The party now has a significant presence on the new 40-member Limerick City and County Council.
But the real winners in the six electoral districts are Fianna Fáil.
The many fresh new faces elected may get a rude awakening as to how the system works when the new council assembles. It’s a numbers game and those with the numbers share the spoils. You may arrive with the best of intentions and determination, but don’t be surprised if old adversaries in Fianna Fáil and Fine Gael join forces to gang up and preserve an old status quo on who gets what in the various committees — and who will head the new council.
Fianna Fáil, Fine Gael and a diminished Labour will have one common purpose on the new Limerick authority: Don’t give the Shinners an inch.
However, Sinn Féin has shown up the mainstream parties with a refreshing candidate selection approach.
Young Sinn Féin candidates have captured huge numbers of votes, with little experience or public exposure.
Lisa Marie Sheehy typifies that exciting mix. The 20-year-old from Kilfinane appeared on the scene only three weeks before the election. In what must be one of the most spectacular trajectories in this election, she took a seat on the first count in the competitive Cappamore-Kilmallock municipal district.
Nobody can suggest this young woman carries any sinister baggage from the Troubles. So the usually sniping won’t wash.
Interestingly, she opted to join Sinn Féin because it was the most active party on the UCC campus, where she got into active politics.

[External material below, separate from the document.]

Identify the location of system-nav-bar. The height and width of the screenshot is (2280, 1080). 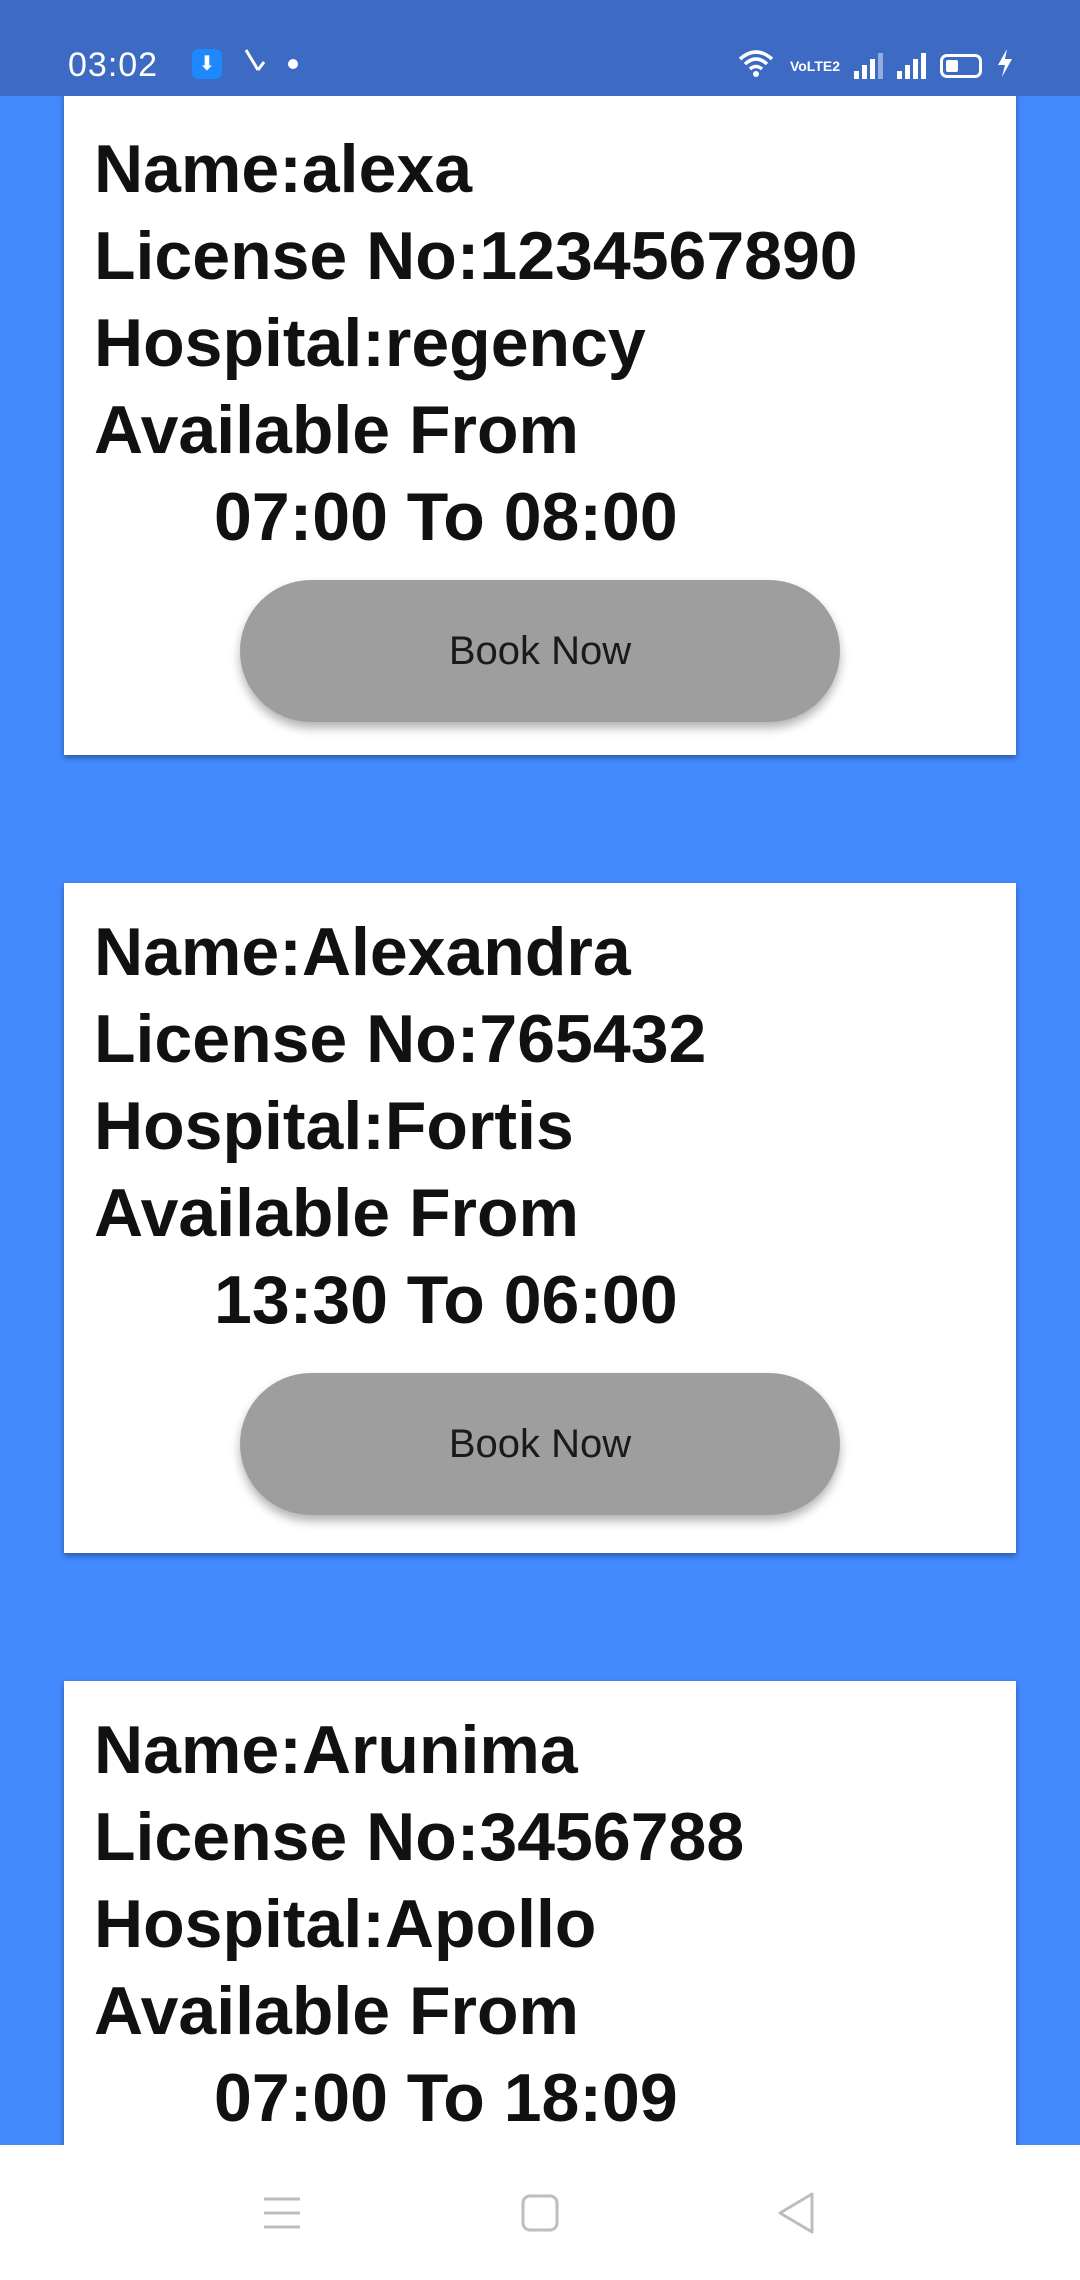
(540, 2212).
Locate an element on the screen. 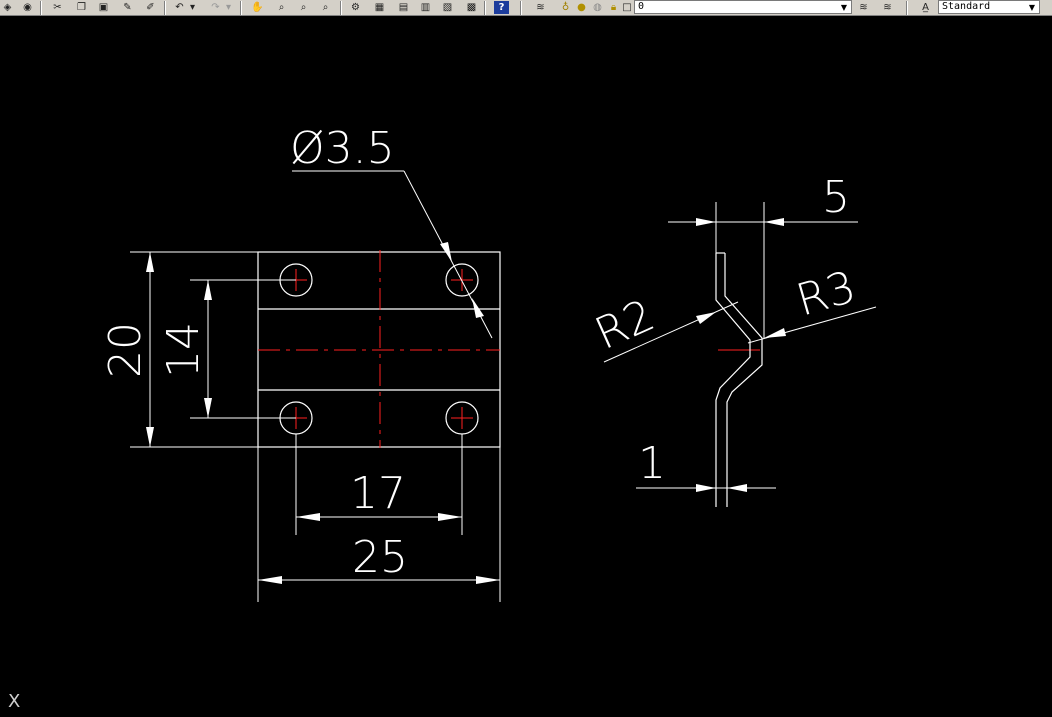  redo-icon: ↷ is located at coordinates (216, 8).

While FF have reason to be delighted at their performance, there will be some anxiety about a new name on the block.
Emmett O’Brien, a barrister from Pallaskenry, was a member of the FF national executive, but at a very controversial convention, he failed to get a nomination to run for the party. Undeterred, he set sail as an Independent and was poised to get in.
O’Brien is not the kind of young man who will be content to while away his time on Limerick City and County Council.
This will concentrate a lot of FF and FG minds in the lead-in to the next general election.